Suara.com - Sosiolog Universitas Nasional (Unas) Sigit Rochadi mengategorikan perilaku kehidupan Mario Dandy Satrio sebagai bagian dari hedonisme lantaran kekayaan ayahnya yang merupakan pegawai Ditjen Pajak Kementerian Keuangan (Kemenkeu) yang kaya raya.
Menurutnya, perilaku kekerasan dari anak-anak pejabat negara bukan sebuah fenomena baru di Indonesia.
"Kalau di negeri kita, (aksi kekerasan) ini bukan fenomena baru," kata Sigit saat dihubungi Suara.com pada Sabtu (25/1/2023).
Pada rentang tahun 1970 hingga 1980an, atau Pemerintahan Orde Baru, kasus-kasus serupa sering terjadi. Meski berada di bawah pemerintahan yang otoriter, lebih mudah bagi pelaku untuk bebas dari jeratan hukum dan jauh dari sorotan publik.
"Bahkan ada yang nembak orang enggak dihukum. Ada yang ganggu/ngerjain cewek-cewek cantik nggak ditindak," sebut Sigit.

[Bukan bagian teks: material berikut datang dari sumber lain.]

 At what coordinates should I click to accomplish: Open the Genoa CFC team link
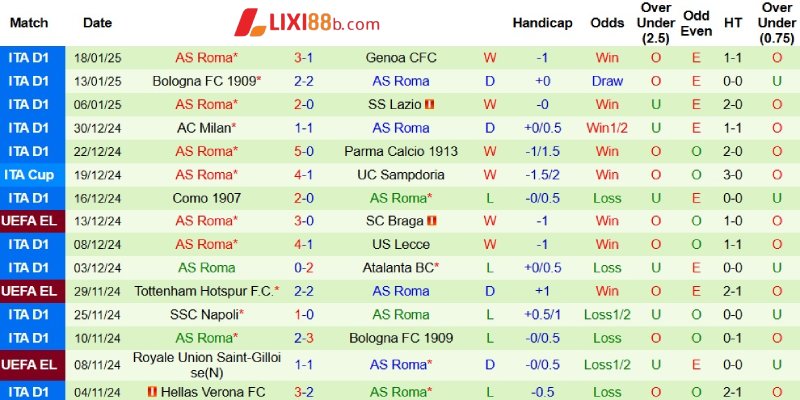click(400, 58)
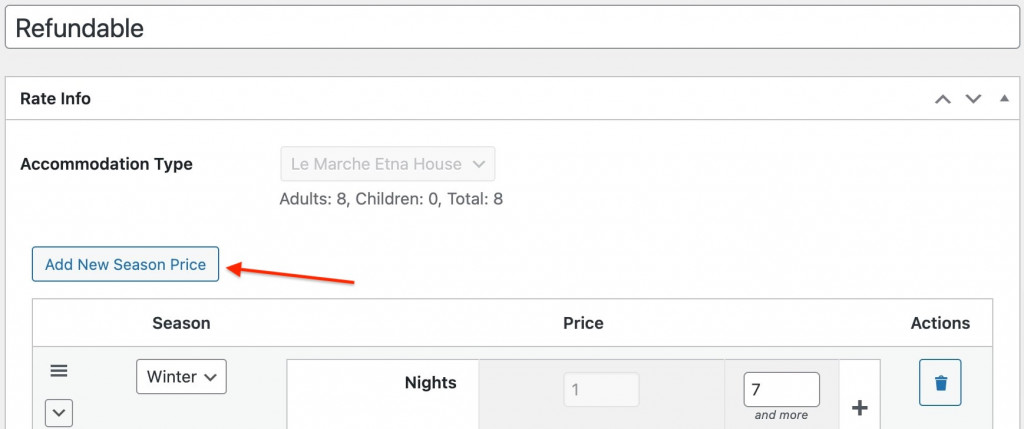Viewport: 1024px width, 429px height.
Task: Click the Actions column header
Action: tap(940, 323)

Tetapi dengan perubahan arus politik yang semakin terbuka karena sistem demokrasi serta dibarengi kebebasan pers dan juga kemajuan teknologi informasi, kasus-kasus serupa lebih gampang untuk disoroti publik.
"Media sosial, kontrol sosial itu lebih ketat. Maka perilaku itu lebih bisa dikendalikan oleh media, media sosial, oleh kelompok aktivis. Makanya sekarang ini tidak merajalela seperti dulu," sebutnya.
Sigit mengemukakan, gaya hidup Mario Dandy yang memamerkan kehidupan glamor dengan mengendarai mobil mewah Jeep Rubicon dan HarleyDavidson menjadi bagian dari hedonisme.
"Dalam sosiologi dikenal sebagai hedonisme, orang yang bersenang-senang, orang yang merasa dirinya menjadi pemilik barang-barang mewah dan dia merayakan kesenangannya dengan barang-barang mewah," ujar Sigit.
Baca Juga: Tidak Takut David Mati Saat Menganiaya, Pola Asuh Orang Tua Mario Dandy Menjadi Pertanyaan
Perilaku hedonisme terjadi pada generasi kedua dari keluarga kaya. Mereka yang hanya tinggal menikmati kekayaan orang tuanya, tanpa harus keluar keringat atau bersusah payah lagi.